> **TO DO**: What is the number of lines below that contain the word "target"? Respond with that number alone.

> **DATA FOR THIS TASK**:
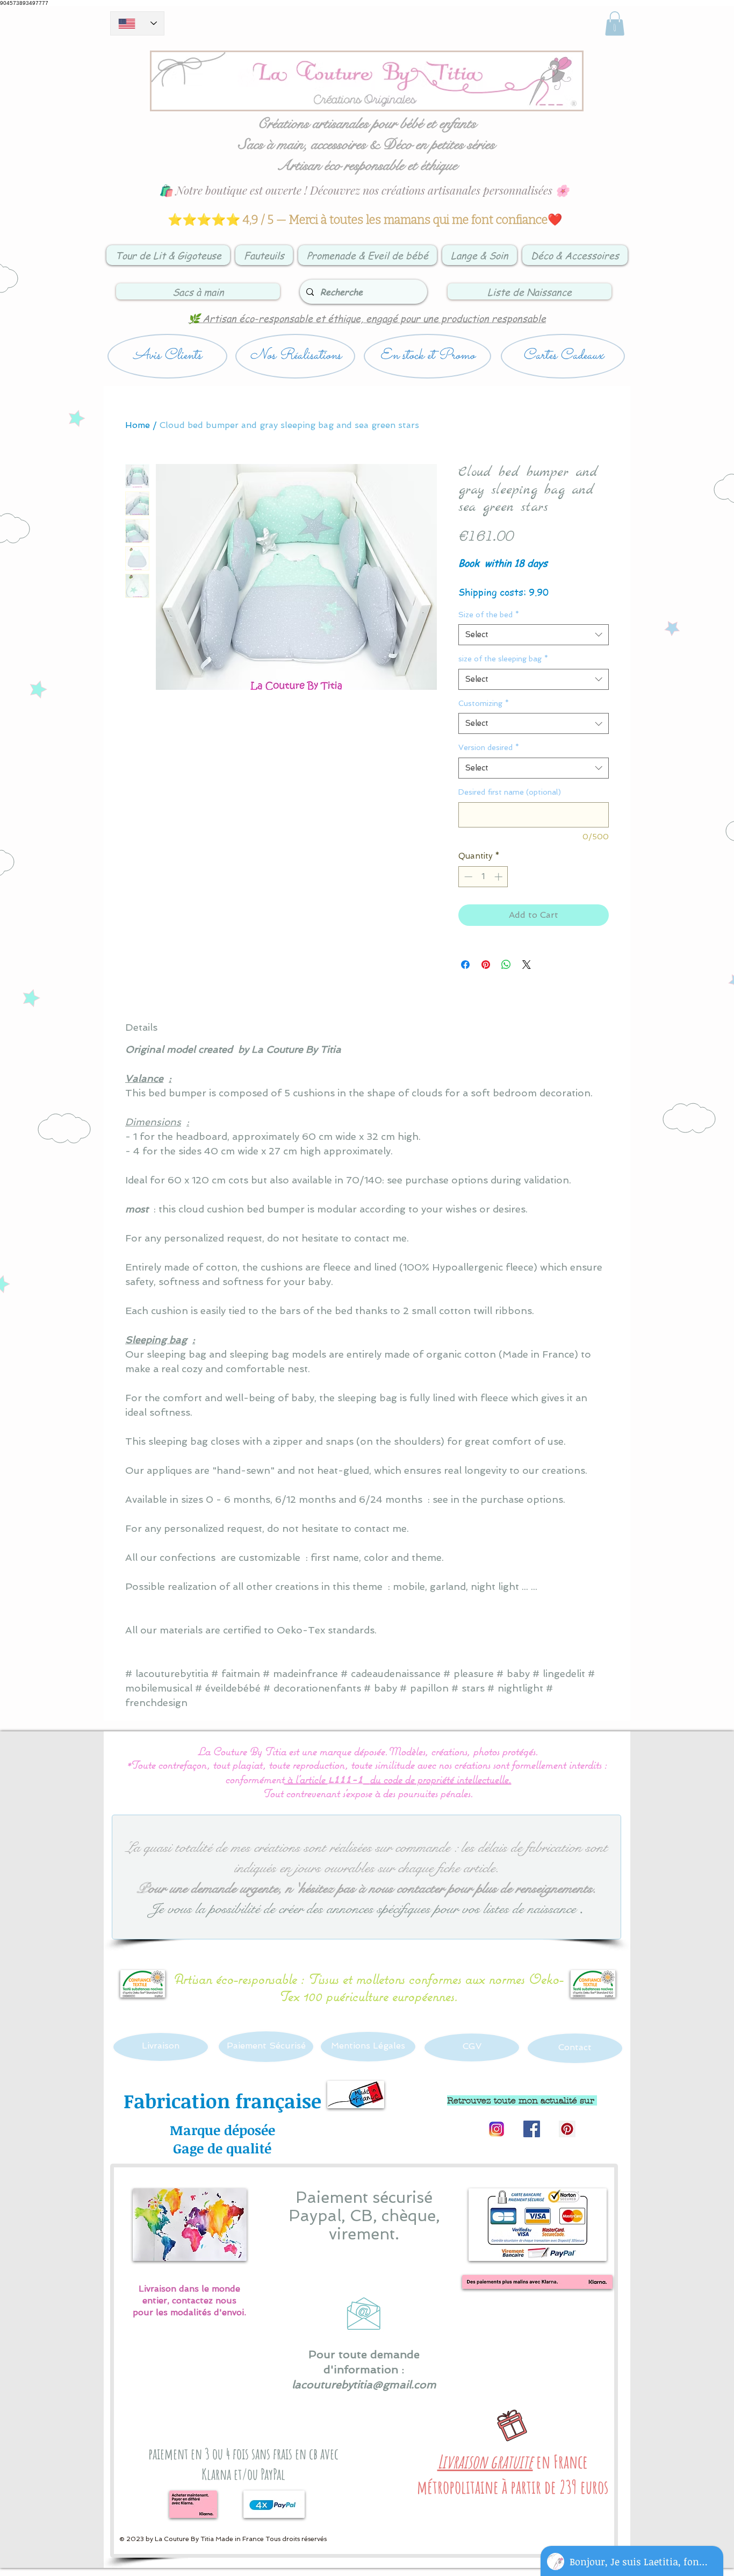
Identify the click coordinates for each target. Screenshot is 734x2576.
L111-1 (345, 1780)
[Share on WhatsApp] (506, 964)
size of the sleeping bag (503, 658)
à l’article (306, 1779)
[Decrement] (467, 877)
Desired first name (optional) (509, 792)
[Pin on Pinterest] (485, 964)
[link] (615, 23)
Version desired (488, 747)
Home (137, 425)
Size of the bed (488, 614)
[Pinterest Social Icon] (567, 2129)
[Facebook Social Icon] (531, 2129)
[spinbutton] (483, 877)
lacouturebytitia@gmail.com (364, 2384)
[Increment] (499, 877)
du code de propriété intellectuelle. (441, 1779)
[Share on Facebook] (465, 964)
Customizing (483, 703)
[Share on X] (526, 964)
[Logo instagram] (496, 2129)
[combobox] (533, 634)
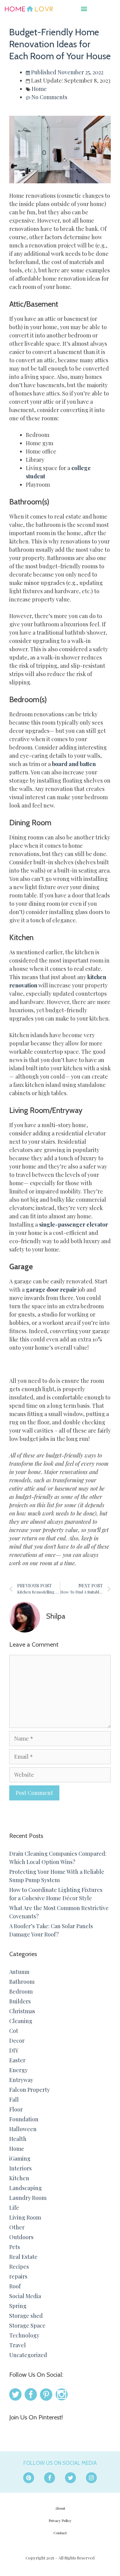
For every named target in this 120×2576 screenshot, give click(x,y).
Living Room (25, 2217)
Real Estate (23, 2256)
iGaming (19, 2158)
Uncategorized (28, 2355)
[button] (84, 8)
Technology (24, 2335)
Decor (17, 2040)
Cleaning (20, 2021)
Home (39, 88)
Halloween (23, 2129)
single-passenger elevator (73, 1224)
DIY (13, 2050)
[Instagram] (91, 2478)
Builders (20, 2001)
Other (17, 2227)
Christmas (22, 2011)
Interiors (20, 2168)
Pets (14, 2247)
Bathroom (21, 1981)
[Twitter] (70, 2478)
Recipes (19, 2266)
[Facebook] (49, 2478)
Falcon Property (29, 2089)
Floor (16, 2109)
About (60, 2508)
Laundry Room (27, 2197)
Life (14, 2207)
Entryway (21, 2080)
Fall (14, 2099)
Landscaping (25, 2188)
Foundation (23, 2119)
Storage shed (26, 2315)
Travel (17, 2345)
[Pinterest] (28, 2478)
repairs (18, 2276)
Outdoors (21, 2237)
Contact (60, 2532)
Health (17, 2138)
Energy (18, 2070)
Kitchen (19, 2178)
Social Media (25, 2296)
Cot (13, 2030)
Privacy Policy (60, 2520)
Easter (17, 2060)
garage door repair (51, 1289)
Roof (15, 2286)
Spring (17, 2305)
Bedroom (21, 1991)
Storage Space (27, 2325)
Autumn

> **YOUR SOLUTION**: 2